As far as the supplementary events at Sochi were concerned, many of the roundtables failed to inject much optimism into the situation. Russia’s main film critic, Andrey Plakhov, perhaps caught the mood best by quipping that one of the roundtable discussions should be entitled “How to Save a Drowning Man.” One of the master classes to be given by one of Russia’s prominent film historians, Evgeni Margolit, was, unfortunately, sidetracked by a rather persistent questioner. Margolit managed to pack some fascinating details into some of his answers to what seemed to be one and the same question ten times over. Retrospectives and special screenings offered up the occasional diamond. Sergei Lavrentiev’s mini retrospective of Soviet war films presented a special nugget in the form of a 1968 surrealistic masterpiece entitled The Eastern Passage by Valentin Vinogradov, who, in spite of being no dissident, was obstructed at every step by cinema bureaucrats of the time. Of a retrospective of diploma films it was Vadim Abdrashitov’s 1974 Stop Potapov that really shone. A devastating portrait of a whimsical Soviet slacker, it had a lightness of touch as well as an energy that one could only have dreamed of at the shorts competition this year.

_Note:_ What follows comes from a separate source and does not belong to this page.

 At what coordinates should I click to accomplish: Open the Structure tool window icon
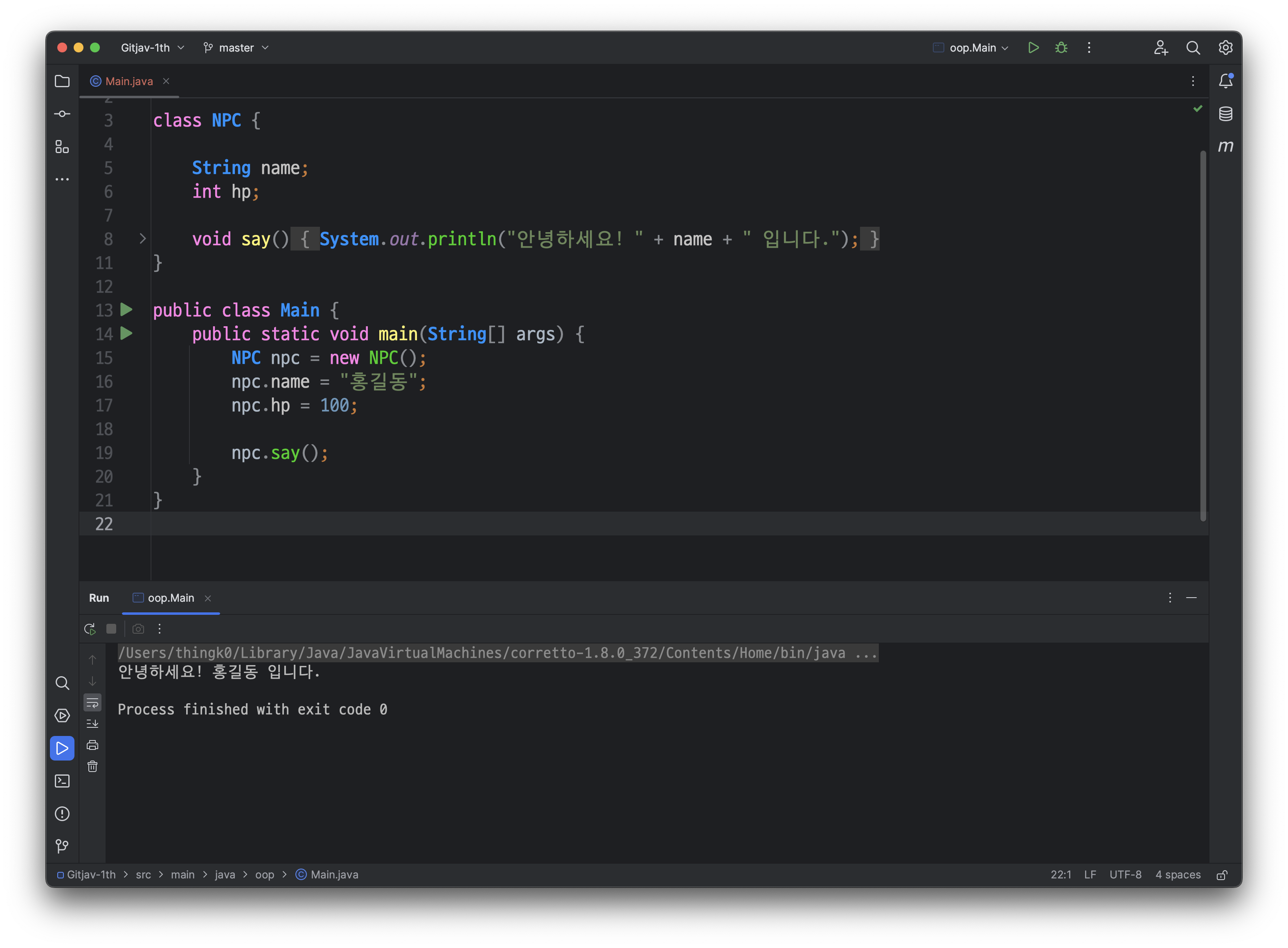pyautogui.click(x=62, y=147)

Of the special screenings, the most interesting one was that devoted to the last film made by Gennadi Sidorov (which, alas, he was unable to edit before his untimely death in 2011). An adaptation of M. Ageev’s (a pseudonym of philologist and translator Mark Levi) cult underground émigré classic Novel with Cocaine, it transferred the story to the Moscow of the present. Uneven but atmospheric, this curio nevertheless demonstrates what a lost talent Sidorov was for Russian cinema. In his all too short lifetime, Sidorov rarely directed movies, although on the basis of this film, if he had been more prolific, recent Russian cinema would have been all the richer for it.

The less said about Govorukhin’s opening film Weekend the better. A noir billed as a remake of Louis Malle’s Lift to the Gallows, it provoked laughter in the audience, which in turn provoked a furious response from the director. A member of Putin’s campaign team, Govorukhin’s cinema talents have been in decline for decades now (even his established perestroika-era documentaries are far too overrated), and his often bad-tempered denunciations of some of his fellow filmmakers hardly mean that, even in his political role, he can be much of a champion of the Russian film industry as such.

It is hard to judge the state of the Russian film industry from Kinotavr 2013 given the large number of significant directors absent from this year’s competition. Many of them are likely to return next year. The missing films from the Khlebnikovs, Popgrebskys, Mamulias, Sigarevs, Bakuradzes, Zviagintsevs and Khomerikis suggest that even without these names, Russian cinema is far from moribund, although it is still certain in which direction it is heading. Much was missing from Sochi — one or two of the Russian films shown at the Moscow and Odessa film festivals deserve higher praise than many of those shown at Sochi. Nevertheless, Kinotavr remains the best observatory point to get a general overview of Russia’s bigger names. As for the festival as a whole, it is very much mainly for an in-group of industry figures (even if it does have an open-air public programme in the square outside the main movie theatre). Avoiding some of the worst excesses of Moscow’s crowds of poorly informed local hacks and their infamous habit of storming the food stands or turning press conferences into shameful public airings of bigotry, Kinotavr, nonetheless, doesn’t have the inclusive amicability of Odessa’s more open and more international atmosphere.